Aktiv Grizzly is dual-track snowmobile manufactured by Aktiv Maskin Östersund AB in Sweden.
The snowmobile is equipped with dual 38 x 384 cm tracks and single front ski. Also dual front skis has been available for XP. Tracks cover area almost 1 m2, making it well suited for deep-snow operations.
The Grizzly is powered by a 497 ccm Rotax 503 Scandinavia, producing 38 HP (28 kW) at 5700 RPM. The carb is a VM 32, supplied by Mikuni. Earlier Grizzly (de luxe) have 1+N+1 gearbox and last model (XP) (1989–1991) have 1+N+2 gearbox.
The Grizzly was produced from 1979 to 1991. It is still recognized one of the best dual track snowmobile in the world. Both Bombardiers Ski-Doo Alpine, Ski-Doo Alpine 2 and Ockelbo 8000 are similar dual-track snowmobiles.  
In the mid 80's, the Grizzly switched from the traditional wheelbased bogie to a flexible joint-bogie, which made the ride smoother and the passability much better.

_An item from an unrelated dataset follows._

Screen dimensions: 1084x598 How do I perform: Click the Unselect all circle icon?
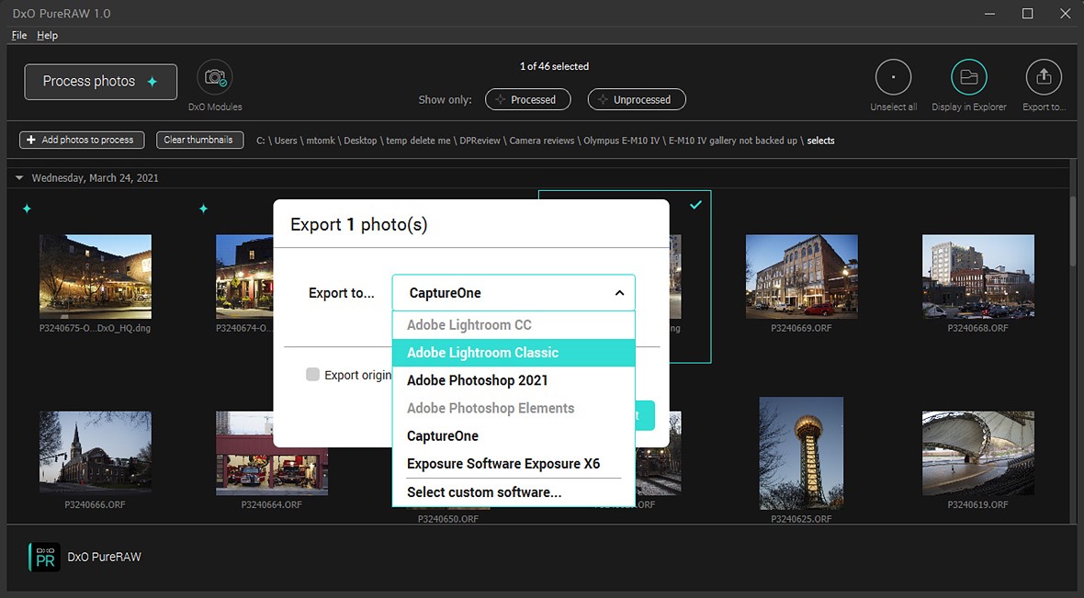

Aktiv started making tracked vehicles 1957 when they started making Snow Trac, a small personal Snowcat that is roughly the size of a modern compact car. Aktiv started making small snowmobiles in 1973 when they bought Snö-Tric brand. First dual-Trac snowmobile made by Aktiv was Snö-Tric Blå 75- and  SC 20/2 75-.

The Grizzly was also produced and sold on license by Polaris Industries under the name "Polaris Grizzly de luxe". This version had a Fuji 440 ccm engine. Also Finnish company Winha sold earlier grizzly (1982–1983) with own brand name Winha. Winha Grizzly had either traditional wheelbased bogie or flexible joint-bogie and it was equipped either with Artic Spirit AB 50, A3 engine or Fuji EC 44-2PM-3000 engine.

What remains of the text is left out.